Jan. 09, 2013 @ 05:06 PM

A judge has sealed for another 45 days the search warrants and the 911 calls associated with the death of Faith Hedgepeth.

Senior Resident Superior Court Judge Orlando Hudson met with Durham County Assistant District Attorney Roger Echols in his chambers for about 20 minutes. He emerged and said he had sealed all the documents for another 45 days.

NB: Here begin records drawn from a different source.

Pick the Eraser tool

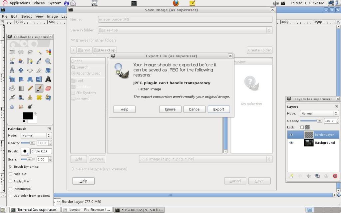click(48, 88)
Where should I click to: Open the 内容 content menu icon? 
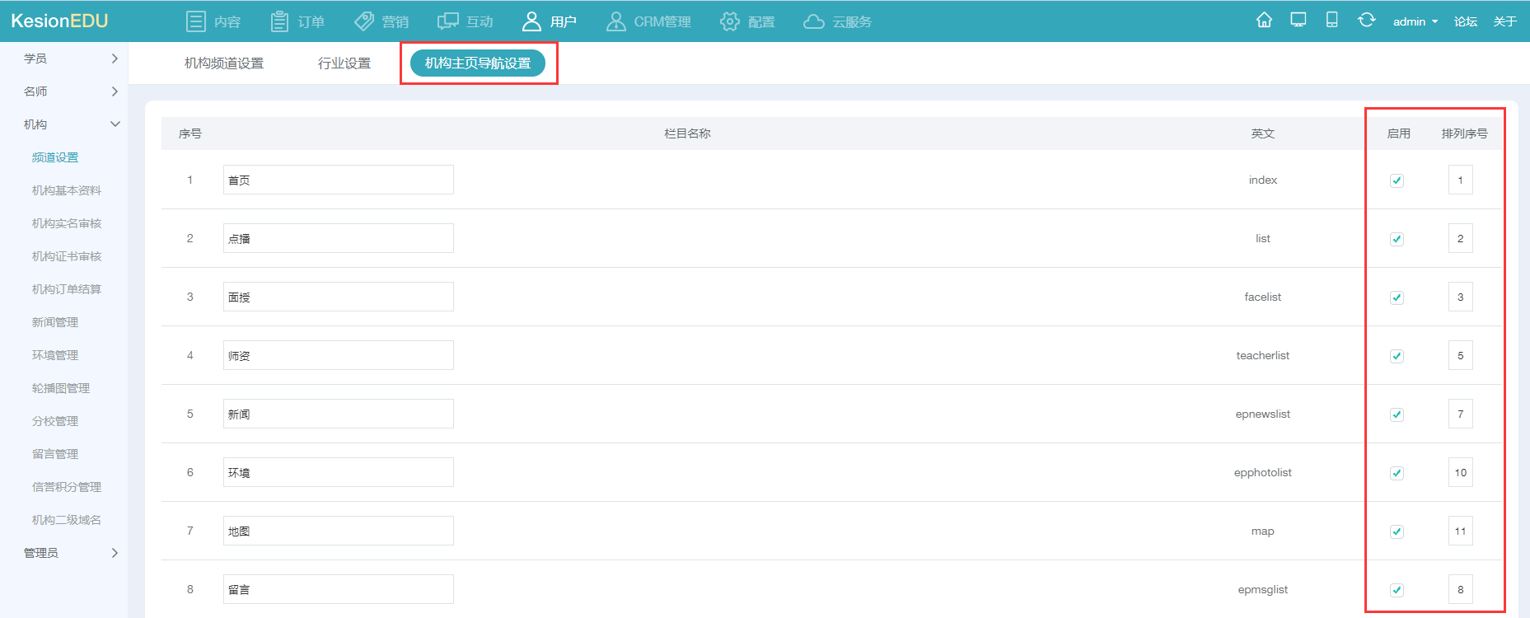pyautogui.click(x=196, y=21)
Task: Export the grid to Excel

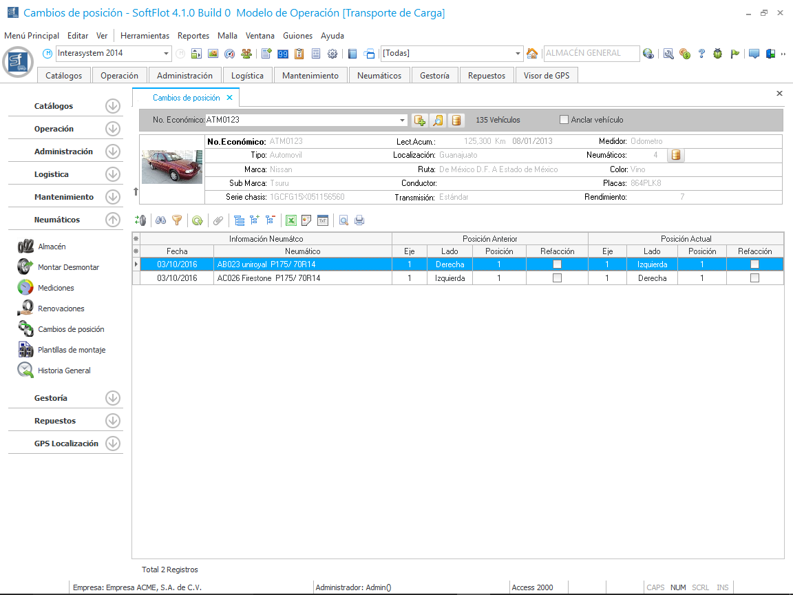Action: click(x=291, y=220)
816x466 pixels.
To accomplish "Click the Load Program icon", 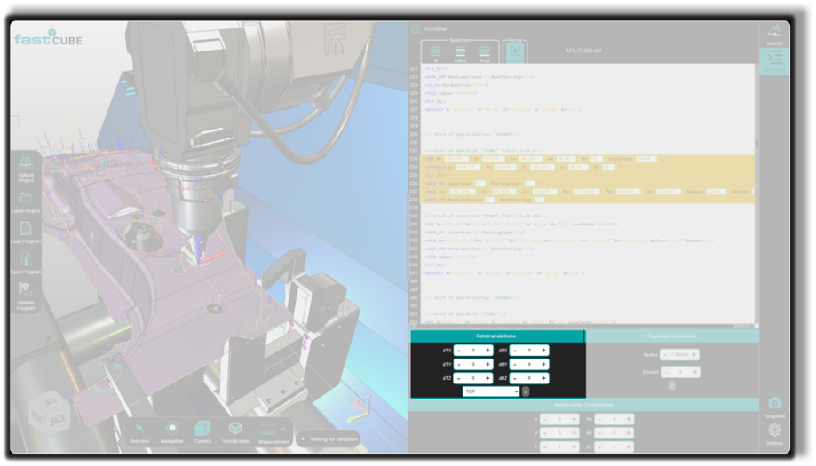I will [x=26, y=231].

Hedgepeth, 19, was found dead in her apartment on the morning of Sept. 7 by her roommate at the Hawthorne at the View on Old Chapel Hill Road. Chapel Hill Police are investigating her death as a homicide but had refused until Tuesday to release any information about its investigation.

Durham County Assistant District Attorney Charlene Coggins-Franks filed a motion on Monday asking that Hudson extend the seal on the search warrants.

“The release of the information contained in the Court Order and Application could hinder the State’s ability to bring responsible parties to justice,” she wrote. “Finally, there is evidence in this case that is yet to be collected that is essential to the resolution of this matter and if the information is made public, it could jeopardize both the criminal investigation and prosecution of this case.”

The search warrants and the 911 calls were sealed 45 days ago because the Chapel Hill Police Department did not want anyone to know what was in the affidavits that officers wrote to obtain the search warrants or what they found during the search.

Search warrant affidavits often reveal information about the crime and why someone may be a suspect. A judge then reviews that information to determine whether to issue a search warrant.

Search warrants are considered public record, but a law enforcement agency may seek to have them sealed by showing that disclosure will jeopardize the right of the State to prosecute a defendant or the right of a defendant to receive a fair trial, or will undermine an investigation.

On Tuesday, Chapel Hill police released the first hint of information about their investigation, saying that investigators did find DNA from a male suspect at the crime scene. However, they have yet to arrest anyone, which could mean they have been unable to identify r locate a suspect.

They also released profile information about the killer after consulting with the FBI. It’s likely the killer knew Hedgepeth, may have lived near her and was unaccounted for during the early morning hours of Sept. 7, 2012. The killer also may have changed his behavior or work performance after killing Hedgepeth, according to the profile.

On the day she died, she and her roommate had gone to a Chapel Hill club called “The Thrill,” then returned home in the early hours of Sept. 7. She was last seen alive around 3:00 a.m., and her roommate found her dead at 11 a.m.

Although the crime occurred in Chapel Hill, if someone is arrested and charged with killing Hedgepeth, it will be prosecuted in Durham County since the apartment was just over the line in Durham County, not Orange County.